Dizem que o eleitor brasileiro tem a incrível capacidade de se esquecer em quem votou nas últimas eleições. Algumas pessoas até o classifica de “coitadinho”, por ter limitações da memorização em não lembrar sobre os candidatos que escolheu para representa-lo na vida pública. Para mim, isso não passa de pura enganação por parte do eleitor. Ele sabe muito bem em quem votou, até porque, sabemos de que o ser humano tem a capacidade memorável de reter fatos ou situações vivenciadas há muito tempo. Não é atoa que muitos rotulam certas pessoas com “memória de elefante”. Claro, nada contra esse enorme mamífero paquiderme que se lembra por décadas dos aromas e das vozes de indivíduos de outras rotas migratórias, de lugares especiais e de habilidades apreendidas.
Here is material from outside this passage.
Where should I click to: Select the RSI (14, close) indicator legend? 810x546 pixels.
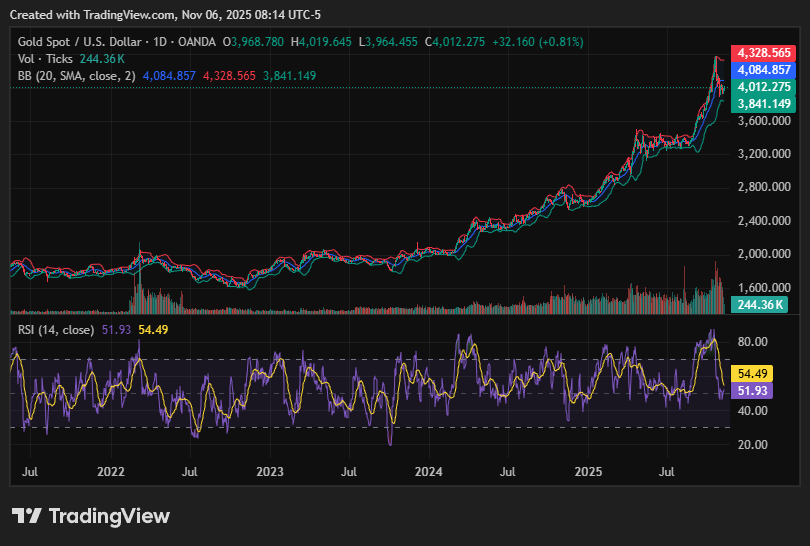[56, 330]
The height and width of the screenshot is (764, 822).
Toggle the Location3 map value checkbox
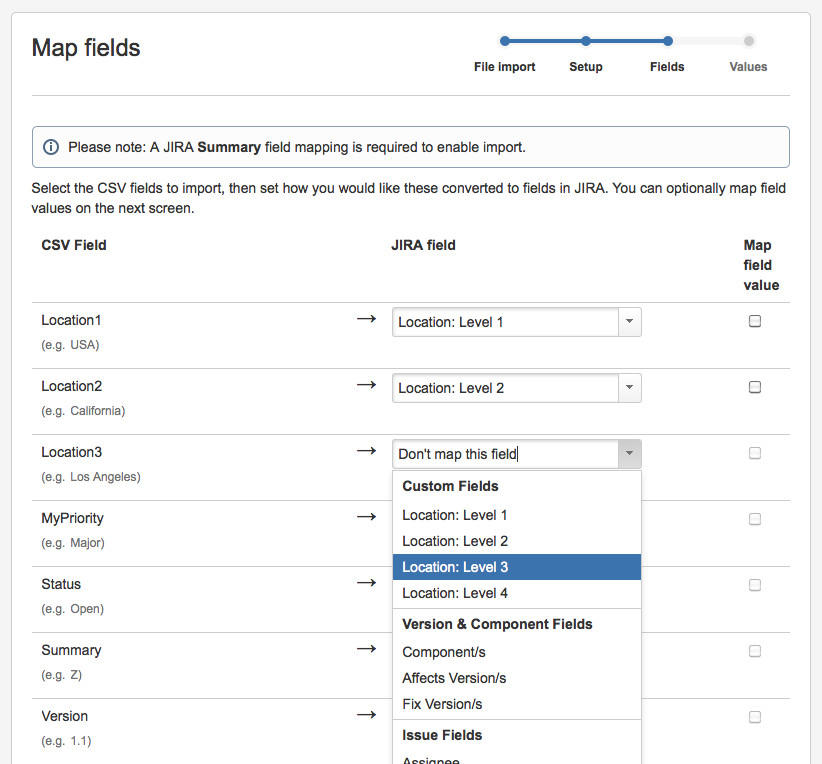pos(755,453)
Eu acredito piamente que o eleitor brasileiro lembra muito bem em quem votou, e só faz de esquecido até em pesquisas de opinião pra não ser chamado também de vigarista. Porém, vigarista de meia-tigela, e que caiu na lábia de outro vigarista maior, – o famoso conto do vigário. Por isso que não se vê políticos/vigaristas sendo denunciados em delegacia comum por eleitores trapaceados, pois, ao denunciar o politico, o eleitor confessaria a Justiça ser tão vigarista quanto aquele que o trapaceou. Tornar-se-ia uma mera confissão de culpa e ao mesmo tempo expor como ridículo e otário.
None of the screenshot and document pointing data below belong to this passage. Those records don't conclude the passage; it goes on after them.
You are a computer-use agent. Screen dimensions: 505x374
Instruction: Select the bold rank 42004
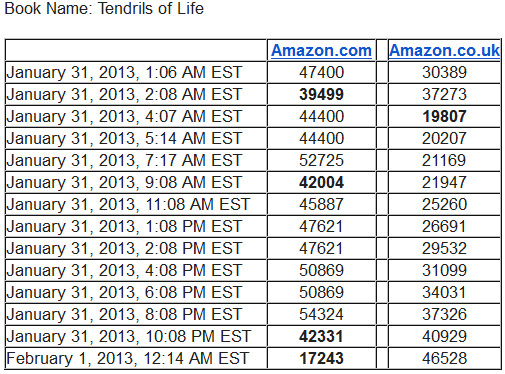click(321, 182)
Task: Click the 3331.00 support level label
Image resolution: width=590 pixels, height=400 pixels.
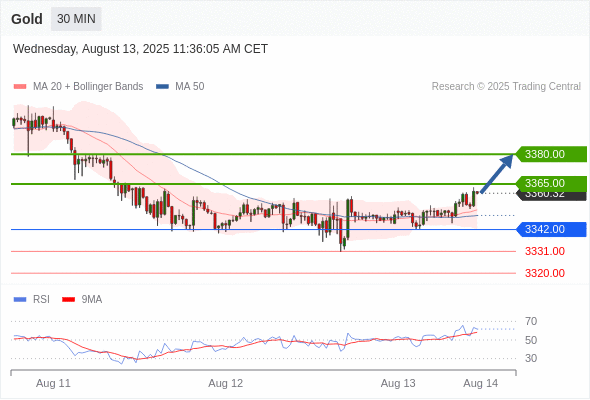Action: (545, 251)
Vejamos: O vigarista maior sem dúvida cabe a grande parte dos políticos brasileiros que se especializou na arte de enganar outras pessoas. Eles não medem as consequências dos seus atos para obter a eleição, o Poder. De boa aparência e transmitindo confiança, é esperto e tem a capacidade de assumir a tática e a cor necessária do camaleão para lidar com a situação do momento. Isso vale para o político do sexo masculino e feminino. Tornam-se charmosos e persuasivos. Mas, e o eleitor? Após este pegar R$ 10 ou R$ 20 reais, telhas ou tijolos e depositar o voto na urna, quando se achava ser o melhor, mais esperto, crendo estar fazendo um bom negócio, porém se vê ludibriado e chupando dedo.
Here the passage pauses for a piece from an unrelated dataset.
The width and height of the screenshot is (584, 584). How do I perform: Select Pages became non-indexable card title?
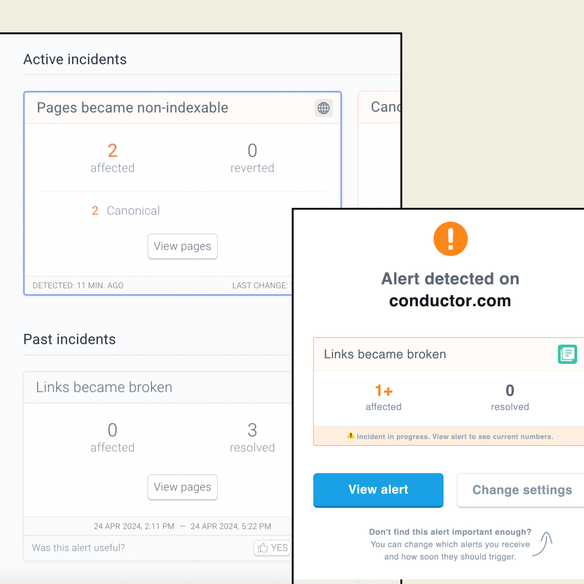132,108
Moço! Grande parte dos nossos políticos é a verdadeira personificação de embusteiros, trapaceiros, velhacos, charlatões, golpistas, fraudadores e até estelionatários. Acompanhado a isso, vem o desinteresse, falta de entendimento e a própria cegueira politica por parte do eleitorado, que termina votando novamente nos mesmos vigaristas, desta vez, claro, mais graduados na arte de enganar. Infelizmente é assim, pois até hoje tem gente que adora endeusar bandidos e discorda das operações da Polícia Federal contra políticos. Para muitos, isso não passa de perseguição pessoal ou partidária. Ora! Lembrar-se das pessoas é algo simples, desde que acompanhemos atentamente o que elas estão fazendo. Com os políticos não deve ser diferente. Errou! Passa não ser mais confiante do nosso voto. Ano que vem tem eleições gerais e a urna é a melhor hora e oportunidade para punirmos esses 171, devolvendo a eles com a mesma moeda, o golpe recebido. Contudo, infelizmente, a maioria se reelegerá. Como num passe de mágica ou no balançar de um pêndulo, grande parte do eleitorado será hipnotizada.

O que fazer então? O povo brasileiro precisa de conhecimento para não ser mais enganado. Precisa ler e entender o que está lendo. Precisa aprender a lutar para si mesmo e depois lutar pelo coletivo. Parar de achar que sentar e cruzar as pernas no final de semana debaixo de uma árvore para tomar umas e outras e comer carne de terceira é o ápice da vida. Como diria meu amigo Onofre Ribeiro: “Coitados, verdadeiros escravos do sistema que lhes dá apenas a participação popular ao sufrágio a cada dois anos, e ainda não sabem tirar proveito.” Resumindo: Expressar sua indignação nas eleições seguintes e amenizar o Brasil da corrupção é o mínimo que o eleitor deve fazer. Quanto ao problema da “memória do voto” não precisa de ‘m…‘ nenhuma de prescrição médica com Vitamina B12, mas sim educação política e caráter por parte do cínico eleitor.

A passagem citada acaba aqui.